Pixel coordinate grounding records

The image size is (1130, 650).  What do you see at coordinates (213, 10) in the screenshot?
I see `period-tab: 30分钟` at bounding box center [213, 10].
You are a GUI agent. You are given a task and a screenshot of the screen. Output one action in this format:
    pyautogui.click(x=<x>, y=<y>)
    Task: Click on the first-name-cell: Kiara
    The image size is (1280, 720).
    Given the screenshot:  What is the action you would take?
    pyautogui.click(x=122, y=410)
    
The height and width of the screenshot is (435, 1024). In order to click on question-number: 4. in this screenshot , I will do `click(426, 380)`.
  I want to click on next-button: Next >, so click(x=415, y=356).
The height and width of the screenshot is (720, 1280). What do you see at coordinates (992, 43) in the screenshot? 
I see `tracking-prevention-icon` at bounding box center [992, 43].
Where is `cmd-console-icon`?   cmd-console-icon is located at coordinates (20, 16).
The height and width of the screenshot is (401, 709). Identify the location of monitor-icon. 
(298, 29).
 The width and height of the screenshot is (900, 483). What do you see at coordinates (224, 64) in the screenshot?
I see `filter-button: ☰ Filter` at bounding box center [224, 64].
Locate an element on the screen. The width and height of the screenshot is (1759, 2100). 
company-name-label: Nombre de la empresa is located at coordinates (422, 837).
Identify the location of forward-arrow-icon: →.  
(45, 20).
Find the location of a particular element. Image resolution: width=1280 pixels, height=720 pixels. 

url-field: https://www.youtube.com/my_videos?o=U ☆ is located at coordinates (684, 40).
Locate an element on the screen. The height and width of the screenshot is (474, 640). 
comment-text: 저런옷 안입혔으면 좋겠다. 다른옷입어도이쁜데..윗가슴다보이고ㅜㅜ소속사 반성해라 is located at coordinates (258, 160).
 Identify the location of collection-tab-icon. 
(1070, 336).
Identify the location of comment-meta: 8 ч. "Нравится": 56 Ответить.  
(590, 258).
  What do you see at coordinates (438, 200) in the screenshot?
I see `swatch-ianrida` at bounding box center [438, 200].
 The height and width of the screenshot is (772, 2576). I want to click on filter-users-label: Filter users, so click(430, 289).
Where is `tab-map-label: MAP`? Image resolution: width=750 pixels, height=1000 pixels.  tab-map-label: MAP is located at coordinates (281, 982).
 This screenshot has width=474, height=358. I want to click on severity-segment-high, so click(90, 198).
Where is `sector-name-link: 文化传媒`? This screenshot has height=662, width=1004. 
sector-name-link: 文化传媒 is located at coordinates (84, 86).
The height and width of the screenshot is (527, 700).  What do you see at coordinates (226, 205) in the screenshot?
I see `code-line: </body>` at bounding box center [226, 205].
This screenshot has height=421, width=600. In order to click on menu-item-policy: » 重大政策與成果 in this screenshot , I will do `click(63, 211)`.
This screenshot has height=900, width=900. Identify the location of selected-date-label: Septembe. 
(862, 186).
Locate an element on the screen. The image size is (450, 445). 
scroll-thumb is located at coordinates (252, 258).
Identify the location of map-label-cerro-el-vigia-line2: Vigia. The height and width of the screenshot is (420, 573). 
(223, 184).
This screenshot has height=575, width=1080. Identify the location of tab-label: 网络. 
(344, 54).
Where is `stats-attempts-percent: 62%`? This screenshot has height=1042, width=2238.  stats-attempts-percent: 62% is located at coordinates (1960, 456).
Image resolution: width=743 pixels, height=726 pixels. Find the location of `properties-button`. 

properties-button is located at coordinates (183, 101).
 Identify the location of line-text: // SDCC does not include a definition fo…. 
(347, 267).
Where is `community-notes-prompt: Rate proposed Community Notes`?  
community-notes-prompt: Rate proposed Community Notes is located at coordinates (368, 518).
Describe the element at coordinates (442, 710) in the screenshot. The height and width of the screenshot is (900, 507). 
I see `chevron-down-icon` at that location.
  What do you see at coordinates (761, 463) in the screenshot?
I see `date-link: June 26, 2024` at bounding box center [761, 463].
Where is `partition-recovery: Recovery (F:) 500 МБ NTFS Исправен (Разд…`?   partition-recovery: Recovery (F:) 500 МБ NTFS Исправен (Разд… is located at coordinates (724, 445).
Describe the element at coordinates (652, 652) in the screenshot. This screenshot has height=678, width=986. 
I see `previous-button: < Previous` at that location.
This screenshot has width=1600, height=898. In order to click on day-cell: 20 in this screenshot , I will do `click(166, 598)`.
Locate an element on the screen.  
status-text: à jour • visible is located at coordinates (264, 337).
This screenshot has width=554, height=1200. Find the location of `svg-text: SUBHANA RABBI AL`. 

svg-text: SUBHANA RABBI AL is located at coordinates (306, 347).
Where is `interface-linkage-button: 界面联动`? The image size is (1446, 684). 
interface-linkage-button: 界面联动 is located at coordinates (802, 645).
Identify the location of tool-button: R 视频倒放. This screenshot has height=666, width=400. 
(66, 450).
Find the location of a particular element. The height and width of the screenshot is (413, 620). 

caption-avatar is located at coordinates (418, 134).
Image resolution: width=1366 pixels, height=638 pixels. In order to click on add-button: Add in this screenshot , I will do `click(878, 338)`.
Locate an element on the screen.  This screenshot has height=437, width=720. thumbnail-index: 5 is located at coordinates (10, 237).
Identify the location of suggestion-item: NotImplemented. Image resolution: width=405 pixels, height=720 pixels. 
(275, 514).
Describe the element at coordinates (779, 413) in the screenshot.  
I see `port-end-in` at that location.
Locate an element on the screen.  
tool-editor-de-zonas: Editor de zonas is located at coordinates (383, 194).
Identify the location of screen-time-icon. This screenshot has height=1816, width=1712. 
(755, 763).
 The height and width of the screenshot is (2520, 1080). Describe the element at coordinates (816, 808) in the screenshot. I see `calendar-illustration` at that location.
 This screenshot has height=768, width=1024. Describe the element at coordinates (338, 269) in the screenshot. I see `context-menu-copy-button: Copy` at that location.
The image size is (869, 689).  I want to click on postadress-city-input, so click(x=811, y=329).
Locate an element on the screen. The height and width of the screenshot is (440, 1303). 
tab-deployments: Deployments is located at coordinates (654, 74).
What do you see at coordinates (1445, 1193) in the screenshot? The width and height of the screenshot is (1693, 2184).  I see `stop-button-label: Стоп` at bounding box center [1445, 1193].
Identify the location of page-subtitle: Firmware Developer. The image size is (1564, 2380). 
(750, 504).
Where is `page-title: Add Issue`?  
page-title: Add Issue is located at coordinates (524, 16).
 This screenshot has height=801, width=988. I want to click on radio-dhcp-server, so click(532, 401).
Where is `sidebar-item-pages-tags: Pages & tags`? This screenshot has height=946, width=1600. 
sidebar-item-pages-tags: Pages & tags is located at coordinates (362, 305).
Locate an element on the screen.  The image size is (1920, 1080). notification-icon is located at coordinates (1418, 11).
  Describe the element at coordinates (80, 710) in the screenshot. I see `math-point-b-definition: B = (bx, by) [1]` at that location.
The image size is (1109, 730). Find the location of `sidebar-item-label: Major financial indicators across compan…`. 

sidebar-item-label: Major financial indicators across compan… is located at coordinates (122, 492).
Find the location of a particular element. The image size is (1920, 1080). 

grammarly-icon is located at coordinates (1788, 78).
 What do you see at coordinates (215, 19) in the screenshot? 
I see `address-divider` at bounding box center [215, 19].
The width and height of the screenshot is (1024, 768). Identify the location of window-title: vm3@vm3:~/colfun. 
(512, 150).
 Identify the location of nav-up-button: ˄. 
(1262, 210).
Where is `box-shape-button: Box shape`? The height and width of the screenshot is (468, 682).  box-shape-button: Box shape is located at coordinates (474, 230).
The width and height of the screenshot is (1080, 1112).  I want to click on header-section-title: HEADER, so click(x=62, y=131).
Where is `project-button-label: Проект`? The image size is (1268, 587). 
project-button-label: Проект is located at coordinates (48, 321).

The problem
Count the lines in the records above that contain the string "name", and reply with that number only.

Your solution
4